Büyük burjuvazi öteden beri “mektep-medrese” görmüştür. Avrupa
Birliği’ne girmek gibi sorunlarla tanışıp bunun da “demokrasi”
gerektirdiğini görünce şaşkınlığa filan kapılmadı, neyin ne
olduğunu hemen anladı. Bunda kendisi için bir sakınca olmadığını
görebiliyordu.
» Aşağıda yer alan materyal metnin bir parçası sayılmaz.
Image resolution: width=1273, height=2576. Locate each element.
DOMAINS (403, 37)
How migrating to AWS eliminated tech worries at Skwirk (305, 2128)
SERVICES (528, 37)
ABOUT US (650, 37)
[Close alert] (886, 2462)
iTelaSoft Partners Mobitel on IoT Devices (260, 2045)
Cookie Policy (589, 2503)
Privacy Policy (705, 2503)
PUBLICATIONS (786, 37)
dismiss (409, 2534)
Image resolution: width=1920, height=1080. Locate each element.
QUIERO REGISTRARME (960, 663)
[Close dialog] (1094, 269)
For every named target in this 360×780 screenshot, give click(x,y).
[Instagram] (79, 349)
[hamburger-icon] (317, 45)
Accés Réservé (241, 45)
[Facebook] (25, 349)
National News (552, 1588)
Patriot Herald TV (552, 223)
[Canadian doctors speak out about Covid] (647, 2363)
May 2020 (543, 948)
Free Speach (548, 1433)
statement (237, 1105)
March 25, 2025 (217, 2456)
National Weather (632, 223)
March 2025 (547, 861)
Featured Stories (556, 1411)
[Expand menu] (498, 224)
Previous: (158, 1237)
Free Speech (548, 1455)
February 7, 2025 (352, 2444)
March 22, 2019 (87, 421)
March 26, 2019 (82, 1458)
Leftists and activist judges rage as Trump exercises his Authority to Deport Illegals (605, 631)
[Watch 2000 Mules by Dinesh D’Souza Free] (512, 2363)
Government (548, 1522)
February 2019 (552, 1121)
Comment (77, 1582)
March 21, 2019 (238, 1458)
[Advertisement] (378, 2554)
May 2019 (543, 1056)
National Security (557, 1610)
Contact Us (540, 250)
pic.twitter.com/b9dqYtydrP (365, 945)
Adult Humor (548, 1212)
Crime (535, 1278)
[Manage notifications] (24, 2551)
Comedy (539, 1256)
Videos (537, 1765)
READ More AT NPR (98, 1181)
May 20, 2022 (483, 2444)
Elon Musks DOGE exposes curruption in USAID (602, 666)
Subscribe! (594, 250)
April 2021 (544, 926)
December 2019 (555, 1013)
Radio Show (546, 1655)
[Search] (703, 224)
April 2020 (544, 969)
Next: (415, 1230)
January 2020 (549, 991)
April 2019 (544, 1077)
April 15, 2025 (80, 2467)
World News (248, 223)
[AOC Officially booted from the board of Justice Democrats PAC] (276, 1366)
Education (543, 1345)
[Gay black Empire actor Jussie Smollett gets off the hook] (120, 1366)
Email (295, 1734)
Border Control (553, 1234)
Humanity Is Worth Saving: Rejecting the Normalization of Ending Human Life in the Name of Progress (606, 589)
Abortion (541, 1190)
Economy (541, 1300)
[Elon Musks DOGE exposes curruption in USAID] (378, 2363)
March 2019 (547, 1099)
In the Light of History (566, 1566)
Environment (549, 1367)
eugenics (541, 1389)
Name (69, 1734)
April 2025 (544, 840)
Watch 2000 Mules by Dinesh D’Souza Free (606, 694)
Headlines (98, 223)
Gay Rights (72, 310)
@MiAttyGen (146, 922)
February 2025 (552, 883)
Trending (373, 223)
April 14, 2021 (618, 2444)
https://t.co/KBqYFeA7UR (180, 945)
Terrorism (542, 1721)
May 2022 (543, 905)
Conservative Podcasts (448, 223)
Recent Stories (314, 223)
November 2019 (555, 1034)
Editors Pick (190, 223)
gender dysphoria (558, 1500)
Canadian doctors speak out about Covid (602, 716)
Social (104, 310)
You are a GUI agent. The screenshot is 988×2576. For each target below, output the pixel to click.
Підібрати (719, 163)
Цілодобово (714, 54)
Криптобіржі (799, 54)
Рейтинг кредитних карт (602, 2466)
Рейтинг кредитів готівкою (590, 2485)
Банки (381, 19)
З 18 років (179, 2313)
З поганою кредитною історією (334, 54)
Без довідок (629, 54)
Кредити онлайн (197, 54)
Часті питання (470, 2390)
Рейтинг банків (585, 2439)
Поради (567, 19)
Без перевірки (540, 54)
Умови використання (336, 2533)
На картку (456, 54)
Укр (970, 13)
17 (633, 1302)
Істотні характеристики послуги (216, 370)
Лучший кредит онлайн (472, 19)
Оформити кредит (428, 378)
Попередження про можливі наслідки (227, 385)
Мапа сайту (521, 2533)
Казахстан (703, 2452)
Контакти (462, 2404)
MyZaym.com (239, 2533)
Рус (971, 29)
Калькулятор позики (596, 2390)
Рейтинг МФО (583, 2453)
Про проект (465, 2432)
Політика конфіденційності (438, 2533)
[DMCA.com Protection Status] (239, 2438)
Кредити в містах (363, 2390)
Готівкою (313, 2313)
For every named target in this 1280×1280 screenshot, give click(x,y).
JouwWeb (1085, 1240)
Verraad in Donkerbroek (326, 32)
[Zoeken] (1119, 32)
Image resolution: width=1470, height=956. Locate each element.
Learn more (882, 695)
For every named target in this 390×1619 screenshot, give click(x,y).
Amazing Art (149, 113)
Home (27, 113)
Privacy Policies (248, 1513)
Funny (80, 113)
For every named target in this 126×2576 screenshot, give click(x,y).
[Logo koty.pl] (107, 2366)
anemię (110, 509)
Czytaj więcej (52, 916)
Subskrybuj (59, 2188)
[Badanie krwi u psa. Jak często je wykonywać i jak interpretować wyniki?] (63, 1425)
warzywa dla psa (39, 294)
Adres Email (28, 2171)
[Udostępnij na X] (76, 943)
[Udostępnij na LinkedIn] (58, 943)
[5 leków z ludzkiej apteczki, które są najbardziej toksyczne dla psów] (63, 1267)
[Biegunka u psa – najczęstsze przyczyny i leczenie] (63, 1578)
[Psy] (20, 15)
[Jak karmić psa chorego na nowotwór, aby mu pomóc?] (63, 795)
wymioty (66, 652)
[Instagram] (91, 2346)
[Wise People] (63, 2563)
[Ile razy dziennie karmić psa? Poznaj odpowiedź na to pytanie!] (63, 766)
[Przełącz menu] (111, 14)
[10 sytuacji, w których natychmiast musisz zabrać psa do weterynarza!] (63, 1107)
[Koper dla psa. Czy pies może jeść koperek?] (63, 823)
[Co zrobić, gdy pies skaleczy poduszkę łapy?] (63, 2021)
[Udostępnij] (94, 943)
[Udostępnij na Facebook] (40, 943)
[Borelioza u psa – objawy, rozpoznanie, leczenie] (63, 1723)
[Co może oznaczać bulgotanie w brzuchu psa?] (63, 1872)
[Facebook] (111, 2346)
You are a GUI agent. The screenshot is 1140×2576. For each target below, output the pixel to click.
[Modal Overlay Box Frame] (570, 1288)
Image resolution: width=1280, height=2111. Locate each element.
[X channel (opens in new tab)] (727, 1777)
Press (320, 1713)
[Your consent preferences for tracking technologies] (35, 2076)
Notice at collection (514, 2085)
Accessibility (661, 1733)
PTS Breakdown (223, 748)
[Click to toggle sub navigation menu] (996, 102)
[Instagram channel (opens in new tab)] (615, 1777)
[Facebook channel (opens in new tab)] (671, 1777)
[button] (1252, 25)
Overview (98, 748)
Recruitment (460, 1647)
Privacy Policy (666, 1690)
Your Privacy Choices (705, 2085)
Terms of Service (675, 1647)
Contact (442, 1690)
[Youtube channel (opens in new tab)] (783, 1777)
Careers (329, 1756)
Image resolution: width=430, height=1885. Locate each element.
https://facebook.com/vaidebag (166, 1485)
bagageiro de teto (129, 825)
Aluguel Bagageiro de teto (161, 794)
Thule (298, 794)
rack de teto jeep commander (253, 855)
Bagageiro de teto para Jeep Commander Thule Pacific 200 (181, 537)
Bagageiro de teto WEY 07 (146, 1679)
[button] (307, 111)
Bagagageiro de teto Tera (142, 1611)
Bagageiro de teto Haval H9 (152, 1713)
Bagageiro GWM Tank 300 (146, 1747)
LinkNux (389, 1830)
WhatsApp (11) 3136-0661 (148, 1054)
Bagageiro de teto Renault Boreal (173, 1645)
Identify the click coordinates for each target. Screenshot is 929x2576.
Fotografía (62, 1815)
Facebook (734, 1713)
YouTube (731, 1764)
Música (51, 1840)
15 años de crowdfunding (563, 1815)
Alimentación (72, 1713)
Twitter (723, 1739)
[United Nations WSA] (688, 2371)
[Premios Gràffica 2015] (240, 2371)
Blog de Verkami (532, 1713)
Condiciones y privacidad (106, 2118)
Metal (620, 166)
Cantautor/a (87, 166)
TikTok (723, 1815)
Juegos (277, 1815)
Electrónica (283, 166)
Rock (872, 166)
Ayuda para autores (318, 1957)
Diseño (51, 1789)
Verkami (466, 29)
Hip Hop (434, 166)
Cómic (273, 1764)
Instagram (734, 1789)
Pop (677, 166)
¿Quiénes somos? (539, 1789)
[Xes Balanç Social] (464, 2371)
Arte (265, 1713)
Sorun, “AB benim için daha çok kazanç mı, değil
mi?” kararını vermekti. “Kazanç” diyorsan, her işin bir usulü
var; bu da, “demokrasiyi kabul etme”yi gerektiriyor.
Taşra burjuvazisinin bu konuda bu derece bir esneklik edinmiş
olduğunu sanmıyorum. Tayyip Erdoğan’ın “çoğunlukçu bir rejim”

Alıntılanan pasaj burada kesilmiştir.